* [Provided data]
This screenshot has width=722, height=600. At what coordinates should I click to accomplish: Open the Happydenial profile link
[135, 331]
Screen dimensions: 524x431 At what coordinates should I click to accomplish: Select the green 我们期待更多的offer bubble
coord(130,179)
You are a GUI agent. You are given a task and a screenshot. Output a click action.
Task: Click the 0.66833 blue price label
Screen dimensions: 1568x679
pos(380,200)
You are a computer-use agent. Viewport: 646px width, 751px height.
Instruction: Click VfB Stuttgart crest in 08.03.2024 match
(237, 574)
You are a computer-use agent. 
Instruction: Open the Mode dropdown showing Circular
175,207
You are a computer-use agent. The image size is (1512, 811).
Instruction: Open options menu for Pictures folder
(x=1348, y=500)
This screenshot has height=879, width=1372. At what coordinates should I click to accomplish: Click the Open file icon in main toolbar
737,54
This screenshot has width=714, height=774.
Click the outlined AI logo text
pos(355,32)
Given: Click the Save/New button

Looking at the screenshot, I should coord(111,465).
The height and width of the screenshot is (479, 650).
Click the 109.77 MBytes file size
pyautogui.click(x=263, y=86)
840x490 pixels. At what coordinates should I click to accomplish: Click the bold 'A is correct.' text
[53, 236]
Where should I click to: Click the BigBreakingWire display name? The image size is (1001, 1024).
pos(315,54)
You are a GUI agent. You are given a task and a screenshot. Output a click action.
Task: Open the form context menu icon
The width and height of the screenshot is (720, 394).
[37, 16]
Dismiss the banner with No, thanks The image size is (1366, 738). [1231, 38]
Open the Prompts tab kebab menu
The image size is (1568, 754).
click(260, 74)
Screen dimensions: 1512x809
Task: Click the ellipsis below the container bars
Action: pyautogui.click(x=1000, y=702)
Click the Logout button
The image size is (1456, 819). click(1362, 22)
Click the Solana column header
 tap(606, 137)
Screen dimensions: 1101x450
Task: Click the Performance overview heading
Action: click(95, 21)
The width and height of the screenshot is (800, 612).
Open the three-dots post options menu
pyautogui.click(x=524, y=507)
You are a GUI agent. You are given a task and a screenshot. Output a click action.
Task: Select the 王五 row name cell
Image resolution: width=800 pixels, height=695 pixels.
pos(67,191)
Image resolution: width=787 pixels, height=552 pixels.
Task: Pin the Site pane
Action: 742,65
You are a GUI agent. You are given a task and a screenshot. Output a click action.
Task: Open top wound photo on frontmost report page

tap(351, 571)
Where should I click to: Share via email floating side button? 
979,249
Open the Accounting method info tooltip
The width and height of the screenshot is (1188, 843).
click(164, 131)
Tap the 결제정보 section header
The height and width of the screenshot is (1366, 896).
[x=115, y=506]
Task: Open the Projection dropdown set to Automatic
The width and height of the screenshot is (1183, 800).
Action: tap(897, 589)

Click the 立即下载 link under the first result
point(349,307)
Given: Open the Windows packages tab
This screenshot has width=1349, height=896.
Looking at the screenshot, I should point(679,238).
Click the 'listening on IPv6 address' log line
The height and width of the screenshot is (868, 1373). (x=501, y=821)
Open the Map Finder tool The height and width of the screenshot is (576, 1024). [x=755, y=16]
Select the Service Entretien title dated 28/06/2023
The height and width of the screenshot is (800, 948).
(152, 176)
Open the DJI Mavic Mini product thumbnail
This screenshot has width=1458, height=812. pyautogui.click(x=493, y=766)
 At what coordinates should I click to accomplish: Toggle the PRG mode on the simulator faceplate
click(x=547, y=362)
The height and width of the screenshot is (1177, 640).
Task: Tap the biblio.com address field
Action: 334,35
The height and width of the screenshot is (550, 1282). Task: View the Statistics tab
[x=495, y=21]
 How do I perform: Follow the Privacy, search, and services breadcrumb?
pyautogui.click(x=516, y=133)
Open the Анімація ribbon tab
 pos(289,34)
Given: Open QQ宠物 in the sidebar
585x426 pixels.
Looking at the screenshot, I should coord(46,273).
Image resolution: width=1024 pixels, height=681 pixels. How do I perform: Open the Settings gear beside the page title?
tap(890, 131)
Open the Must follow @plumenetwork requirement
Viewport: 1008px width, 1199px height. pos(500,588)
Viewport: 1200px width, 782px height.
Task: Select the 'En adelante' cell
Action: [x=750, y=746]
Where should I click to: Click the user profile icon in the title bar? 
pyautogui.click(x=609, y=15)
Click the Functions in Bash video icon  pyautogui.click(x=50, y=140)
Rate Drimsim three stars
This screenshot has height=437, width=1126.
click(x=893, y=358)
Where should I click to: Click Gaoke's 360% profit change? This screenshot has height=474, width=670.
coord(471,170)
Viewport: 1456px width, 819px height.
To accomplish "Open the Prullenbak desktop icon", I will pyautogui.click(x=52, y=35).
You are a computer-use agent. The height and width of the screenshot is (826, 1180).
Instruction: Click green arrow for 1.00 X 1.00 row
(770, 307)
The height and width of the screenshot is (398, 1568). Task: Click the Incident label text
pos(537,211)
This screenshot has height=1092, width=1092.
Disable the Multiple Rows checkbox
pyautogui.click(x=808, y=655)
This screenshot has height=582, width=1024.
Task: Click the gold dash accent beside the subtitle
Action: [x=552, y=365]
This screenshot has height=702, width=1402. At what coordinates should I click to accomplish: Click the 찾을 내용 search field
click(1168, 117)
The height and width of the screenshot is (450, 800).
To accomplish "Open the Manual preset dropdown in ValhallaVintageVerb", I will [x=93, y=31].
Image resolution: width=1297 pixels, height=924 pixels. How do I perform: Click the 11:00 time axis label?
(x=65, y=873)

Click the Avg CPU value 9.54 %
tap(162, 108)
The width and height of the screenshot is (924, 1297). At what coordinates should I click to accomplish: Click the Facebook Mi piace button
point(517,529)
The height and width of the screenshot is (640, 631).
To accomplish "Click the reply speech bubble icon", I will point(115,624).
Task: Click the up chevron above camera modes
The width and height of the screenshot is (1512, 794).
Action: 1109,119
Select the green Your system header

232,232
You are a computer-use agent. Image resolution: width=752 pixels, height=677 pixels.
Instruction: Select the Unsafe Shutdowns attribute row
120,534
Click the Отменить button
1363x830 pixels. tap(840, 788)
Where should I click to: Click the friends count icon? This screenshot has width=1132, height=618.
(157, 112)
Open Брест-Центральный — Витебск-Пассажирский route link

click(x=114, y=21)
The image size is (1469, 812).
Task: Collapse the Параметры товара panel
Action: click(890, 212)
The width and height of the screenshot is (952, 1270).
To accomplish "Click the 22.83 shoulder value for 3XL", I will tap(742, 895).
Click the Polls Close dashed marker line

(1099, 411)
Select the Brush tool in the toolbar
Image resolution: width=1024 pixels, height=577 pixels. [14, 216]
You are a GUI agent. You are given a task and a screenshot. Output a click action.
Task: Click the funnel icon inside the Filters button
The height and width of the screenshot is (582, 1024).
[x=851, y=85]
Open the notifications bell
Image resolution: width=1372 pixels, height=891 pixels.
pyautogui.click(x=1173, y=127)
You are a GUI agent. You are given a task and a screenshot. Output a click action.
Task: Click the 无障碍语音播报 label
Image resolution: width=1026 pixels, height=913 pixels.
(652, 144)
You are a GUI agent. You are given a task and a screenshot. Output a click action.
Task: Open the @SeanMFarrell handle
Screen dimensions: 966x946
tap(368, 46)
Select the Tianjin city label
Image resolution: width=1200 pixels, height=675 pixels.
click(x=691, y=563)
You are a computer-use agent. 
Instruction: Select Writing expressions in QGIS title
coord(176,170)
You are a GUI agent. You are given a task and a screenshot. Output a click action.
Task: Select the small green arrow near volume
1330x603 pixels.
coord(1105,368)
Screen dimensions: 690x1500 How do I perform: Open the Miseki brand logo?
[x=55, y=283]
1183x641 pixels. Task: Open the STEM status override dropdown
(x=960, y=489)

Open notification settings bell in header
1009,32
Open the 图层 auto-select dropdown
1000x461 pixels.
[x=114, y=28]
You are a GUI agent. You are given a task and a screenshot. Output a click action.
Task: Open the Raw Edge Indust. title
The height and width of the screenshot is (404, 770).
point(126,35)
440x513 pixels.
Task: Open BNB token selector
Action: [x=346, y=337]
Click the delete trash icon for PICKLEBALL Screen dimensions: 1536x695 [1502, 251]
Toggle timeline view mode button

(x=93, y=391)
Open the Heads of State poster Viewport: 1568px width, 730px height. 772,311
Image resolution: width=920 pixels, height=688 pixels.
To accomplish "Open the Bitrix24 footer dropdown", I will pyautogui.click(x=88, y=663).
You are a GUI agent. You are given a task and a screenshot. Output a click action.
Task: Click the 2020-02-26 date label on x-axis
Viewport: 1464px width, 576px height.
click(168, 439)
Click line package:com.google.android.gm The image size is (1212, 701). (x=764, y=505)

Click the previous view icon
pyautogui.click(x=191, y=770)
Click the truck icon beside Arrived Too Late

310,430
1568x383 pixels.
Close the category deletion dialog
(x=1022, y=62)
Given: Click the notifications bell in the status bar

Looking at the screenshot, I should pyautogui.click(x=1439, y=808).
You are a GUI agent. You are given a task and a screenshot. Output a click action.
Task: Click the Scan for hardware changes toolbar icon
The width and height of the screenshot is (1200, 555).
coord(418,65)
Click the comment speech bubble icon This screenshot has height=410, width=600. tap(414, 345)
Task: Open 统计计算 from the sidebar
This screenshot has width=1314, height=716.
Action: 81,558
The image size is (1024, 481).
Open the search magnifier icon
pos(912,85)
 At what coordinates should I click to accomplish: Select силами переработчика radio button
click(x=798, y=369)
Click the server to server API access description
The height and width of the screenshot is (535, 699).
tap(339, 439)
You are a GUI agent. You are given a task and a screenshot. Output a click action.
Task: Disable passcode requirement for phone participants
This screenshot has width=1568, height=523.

* [Task directions] Copy out every line of the entries above that contains the word "name".

* [Response to the exercise]
Where should I click to: Click the BigBreakingWire display name? The image size is (1001, 1024).
Task: Select the 王五 row name cell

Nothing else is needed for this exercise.